¿Qué es un programa de divulgación de vulnerabilidades?

Un programa de divulgación de vulnerabilidades o Vulnerability disclosure programs (VDP) es un proceso por el cual una organización recibe informes de vulnerabilidades de cualquier individuo externo. Estos pueden ser un hunter, un medio de comunicación o un organismo gubernamental, a través de un canal dedicado para ello.

Cada VPD es diferente y debe adaptarse al perfil de amenazas, requisitos de la normativa y activos de su empresa.
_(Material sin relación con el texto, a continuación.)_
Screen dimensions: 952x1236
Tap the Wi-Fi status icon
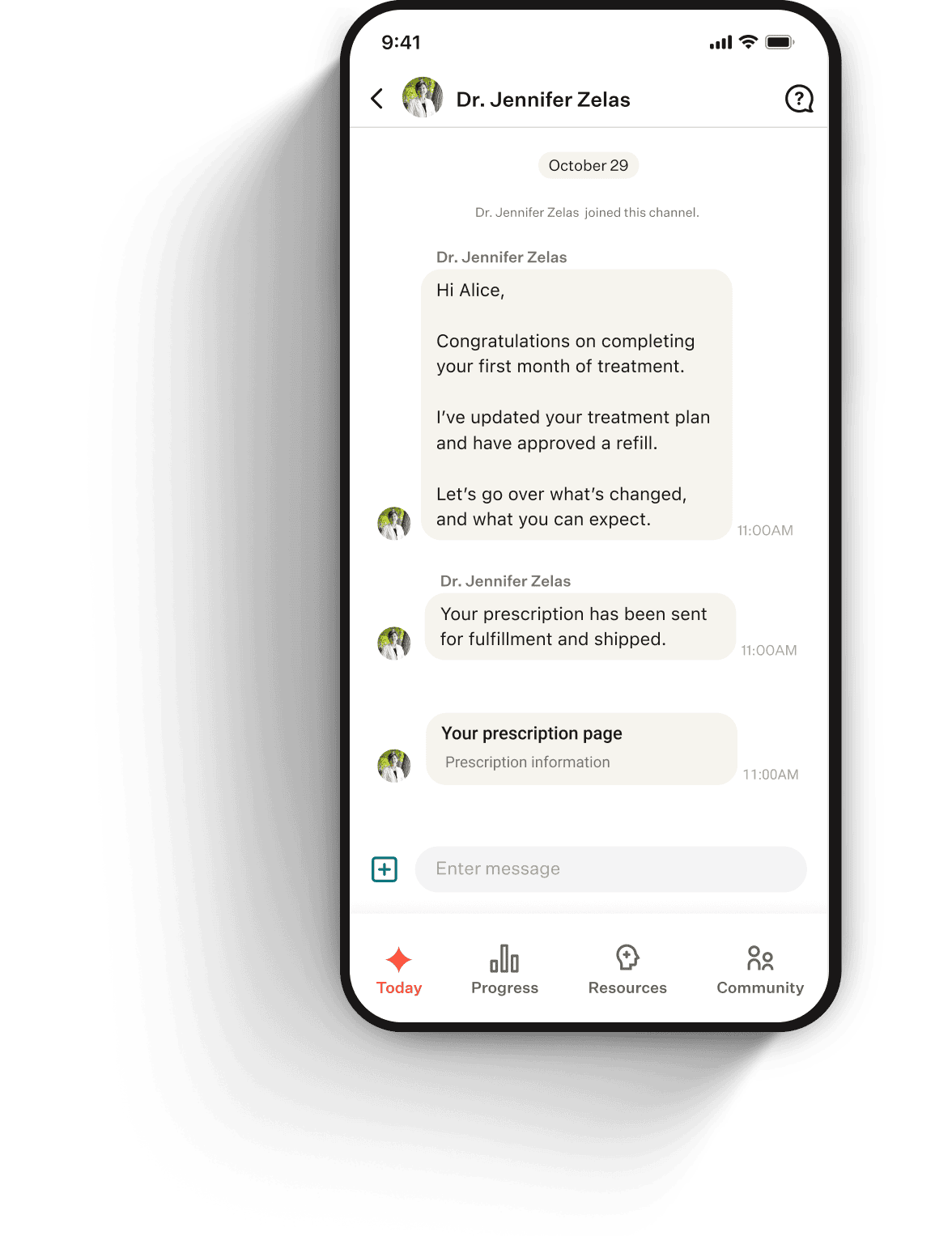coord(749,42)
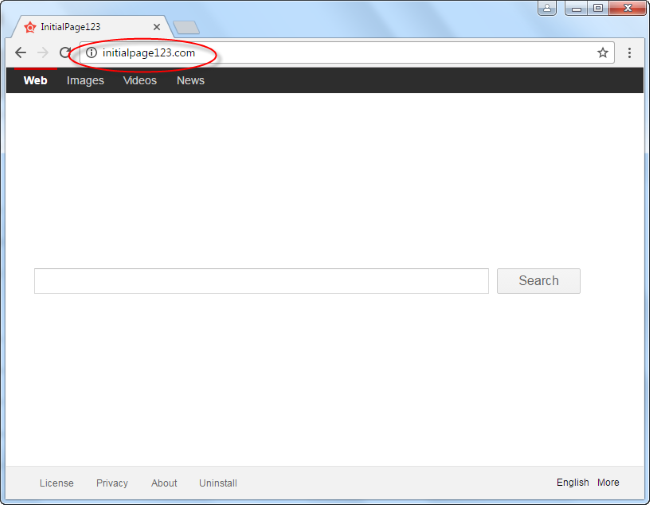The height and width of the screenshot is (505, 650).
Task: Click the Chrome user profile button
Action: tap(547, 8)
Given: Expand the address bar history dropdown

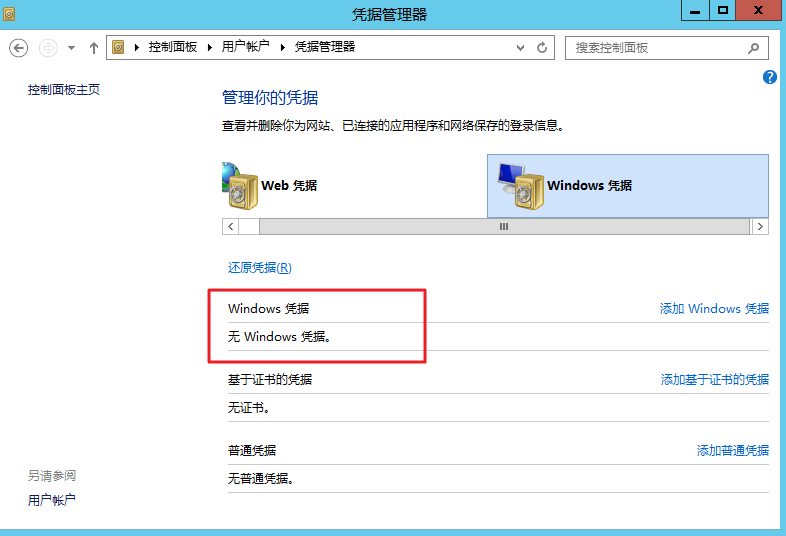Looking at the screenshot, I should [520, 47].
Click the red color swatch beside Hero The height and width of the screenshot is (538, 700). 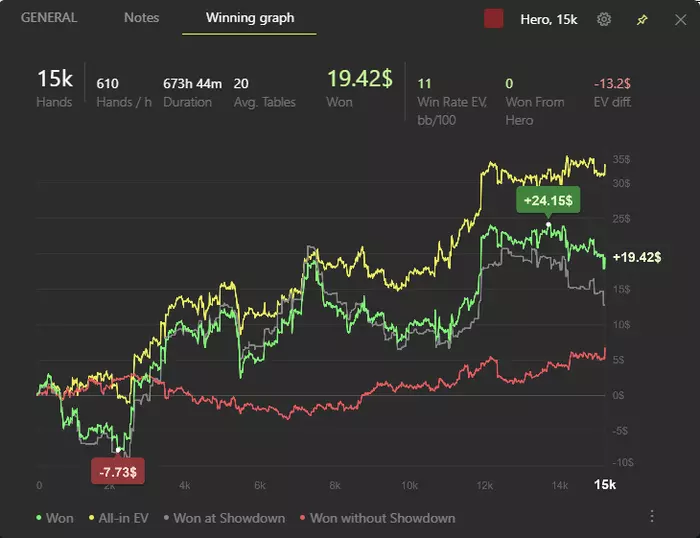tap(493, 19)
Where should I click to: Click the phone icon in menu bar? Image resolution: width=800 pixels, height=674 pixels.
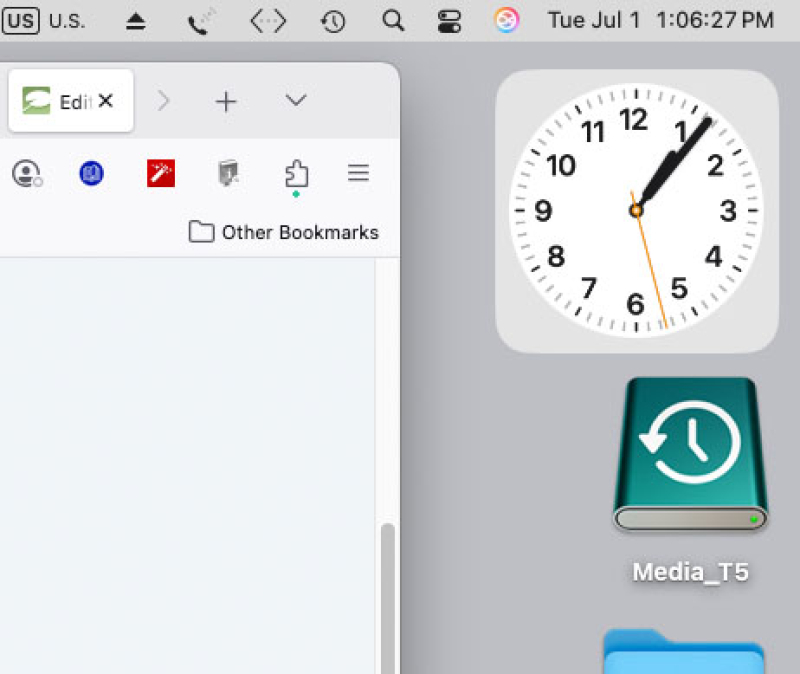click(x=202, y=21)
Aunque todos los programas de divulgación de vulnerabilidades comparten 3 componentes:

  1. Un sitio web u otro canal de comunicación donde la organización pueda recibir información sobre la vulnerabilidad.
  2. Una política que establezca unas expectativas claras y unas instrucciones muy claras sobre cómo informar de los problemas.
  3. Un flujo de procesos que determine cómo se va a validar una determinada vulnerabilidad.

Principales ventajas de un VPD

Las principales ventajas de un programa de divulgación de vulnerabilidades son las siguientes:

  • Aumenta la eficacia de la divulgación de vulnerabilidades.
  • Muestra el compromiso de la organización por proteger sus activos digitales y responder a los riesgos.
  • Compromiso a mantener una buena relación con la comunidad de investigadores de seguridad.
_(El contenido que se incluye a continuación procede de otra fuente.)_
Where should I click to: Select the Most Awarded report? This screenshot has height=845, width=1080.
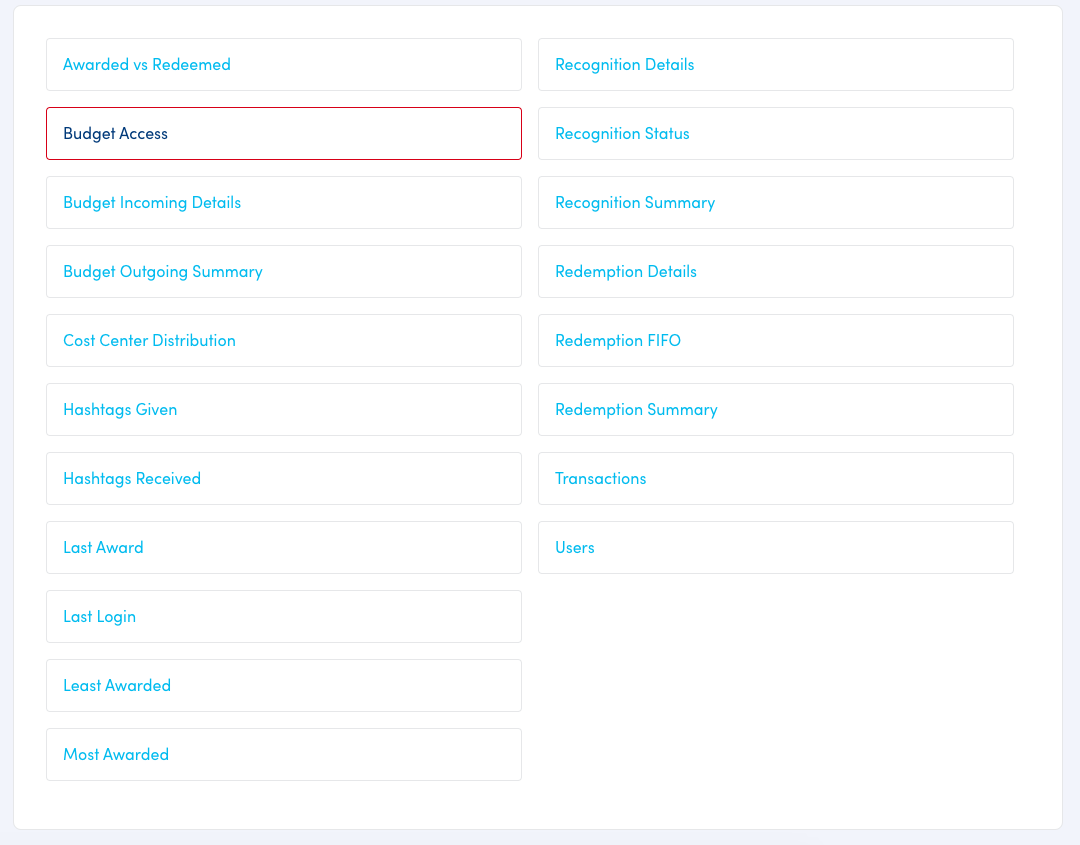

¿Cuáles son los objetivos de establecer un programa de divulgación de vulnerabilidades?

Cada vez son más las vulnerabilidades en los softwares, por lo que las empresas necesitan aumentar su área de captación para descubrirlas. A pesar de ello, muchos de los profesionales que se dedican al sector de la ciberseguridad, afirman no poder informar sobre las vulnerabilidades que han descubierto, por no contar las organizaciones con un VPD.
Los programas de divulgación de vulnerabilidades ayudan a las organizaciones a conseguir los siguientes objetivos:

  • Reduce el riesgo.
  • Mejora el retorno de la inversión en seguridad.
  • Acelera a la transformación digital.
  • Ayuda a tomar mejores decisiones sobre seguridad.
  • Mejora la transparencia en seguridad y la confianza con los clientes.

¿Cómo empezar un VPD?

Ya sabemos la importancia que tiene para las empresas contar con un programa de divulgación de vulnerabilidades, pero… ¿cómo iniciar y gestionar uno de forma eficaz?
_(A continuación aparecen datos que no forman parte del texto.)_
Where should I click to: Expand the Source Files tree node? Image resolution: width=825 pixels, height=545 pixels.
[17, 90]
Te lo contamos todo en 4 pasos:

Decide entre autogestionado o alojado.

Las empresas que cuentan con pocos activos orientados a internet o recursos limitados para aceptar y corregir las vulnerabilidades, pueden elegir la autogestión, ya que podrá afrontar un flujo más manejable de vulnerabilidades. Por otro lado, puede ocurrir que los envíos de vulnerabilidades superen la capacidad de un equipo con pocos recursos para poder responder a tiempo, por lo que es más recomendable utilizar un modelo gestionado.

Codifica las expectativas.

Para que el VPD sea escalable y sólido, las organizaciones deben proporcionar acceso a los hunters. Esto debe contener indicaciones sobre la conducta que consideran las empresas aceptables, las técnicas que se consideran fuera del alcance, etc.

Se accesible

Es muy importante tener una comunicación clara con los hunters, dentro de canales específicos y seguros.

Define unas normas claras

Un programa de divulgación de vulnerabilidades debe definir unas normas claras basadas siempre en la buena fe. Estas definen la relación con los hunters, para que, tanto las empresas como ellos, se beneficien de las interacciones.

Las organizaciones deben recibir la mayor cantidad de información posible de una vulnerabilidad y los hunters deben esperar respuestas rápidas a sus envíos.